Medical Records staff E interviewed on 9/29/2015 at 2:30 PM acknowledged the medical records lacked evidence the surgeon completed and signed an operative report immediately following surgery and deficiency maintenance had not been completed.
Tag No.: A2402
The Hospital reported a census of 16 patients. Based on observation, policy reviews and staff interviews the hospital failed to post all required signage in the emergency department's admission area, waiting room, and or treatment rooms. Failure to post all required signage has the potential to prevent patients from understanding their rights to emergency treatment.
Findings include:
- Emergency Department observed on 9/29/2015 at 8:50 AM revealed no Emergency Medical Treatment and Labor Act (EMTALA) signs posted where they are likely to be seen by the public including the admissions area, the waiting room and the treatment rooms.
Registered nurse staff F interviewed on 9/29/2015 at 9:00 AM revealed the hospital is currently doing construction projects and the EMTALA signs have not been mounted on the walls in the emergency department.

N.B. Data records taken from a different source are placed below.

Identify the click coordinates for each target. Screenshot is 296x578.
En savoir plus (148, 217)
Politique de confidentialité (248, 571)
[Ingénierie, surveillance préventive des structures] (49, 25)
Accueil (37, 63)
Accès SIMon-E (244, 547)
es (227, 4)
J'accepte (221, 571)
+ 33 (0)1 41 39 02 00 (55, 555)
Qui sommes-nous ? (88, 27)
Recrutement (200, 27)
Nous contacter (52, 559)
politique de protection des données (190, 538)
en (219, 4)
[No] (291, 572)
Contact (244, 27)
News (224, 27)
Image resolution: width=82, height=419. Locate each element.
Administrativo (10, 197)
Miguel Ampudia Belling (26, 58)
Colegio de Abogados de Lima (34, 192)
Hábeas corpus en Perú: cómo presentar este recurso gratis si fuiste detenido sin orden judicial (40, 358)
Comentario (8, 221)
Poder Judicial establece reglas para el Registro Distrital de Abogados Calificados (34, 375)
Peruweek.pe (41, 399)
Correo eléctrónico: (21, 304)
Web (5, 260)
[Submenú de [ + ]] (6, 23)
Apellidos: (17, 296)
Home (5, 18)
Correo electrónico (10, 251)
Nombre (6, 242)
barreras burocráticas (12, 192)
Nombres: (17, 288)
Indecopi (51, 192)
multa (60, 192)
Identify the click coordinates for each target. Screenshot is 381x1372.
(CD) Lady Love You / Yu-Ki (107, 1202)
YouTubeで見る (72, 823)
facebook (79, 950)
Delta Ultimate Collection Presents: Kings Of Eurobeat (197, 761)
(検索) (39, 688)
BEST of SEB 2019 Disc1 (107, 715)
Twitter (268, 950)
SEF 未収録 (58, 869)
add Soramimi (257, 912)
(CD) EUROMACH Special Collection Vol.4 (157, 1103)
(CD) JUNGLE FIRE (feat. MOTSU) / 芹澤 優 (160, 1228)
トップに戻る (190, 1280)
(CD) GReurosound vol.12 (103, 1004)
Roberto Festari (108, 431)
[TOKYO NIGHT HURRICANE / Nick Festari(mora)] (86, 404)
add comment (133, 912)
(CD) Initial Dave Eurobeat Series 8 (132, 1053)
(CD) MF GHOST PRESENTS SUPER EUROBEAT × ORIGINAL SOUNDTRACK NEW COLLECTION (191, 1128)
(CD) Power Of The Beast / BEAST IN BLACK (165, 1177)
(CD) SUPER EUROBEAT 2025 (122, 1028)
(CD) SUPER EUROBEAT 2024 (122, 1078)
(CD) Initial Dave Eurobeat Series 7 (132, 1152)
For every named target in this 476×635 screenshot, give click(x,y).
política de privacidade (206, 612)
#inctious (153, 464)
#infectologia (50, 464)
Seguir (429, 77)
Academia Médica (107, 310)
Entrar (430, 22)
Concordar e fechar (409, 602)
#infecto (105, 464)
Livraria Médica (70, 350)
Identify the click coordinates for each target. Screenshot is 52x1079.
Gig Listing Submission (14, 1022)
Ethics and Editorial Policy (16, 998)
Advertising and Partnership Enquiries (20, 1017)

Staff F indicated the signs are on the floor in the patient reception area and are not posted where they are likely to be seen by patients, but there is an EMTALA sign posted at the hospital's front entrance.
Policy reviewed on 10/1/2015 at 8:00 AM revealed the hospital failed to develop a policy to ensure Emergency Medical Treatment and Labor Act (EMTALA) signs are posted to ensure they are likely to be seen by patients.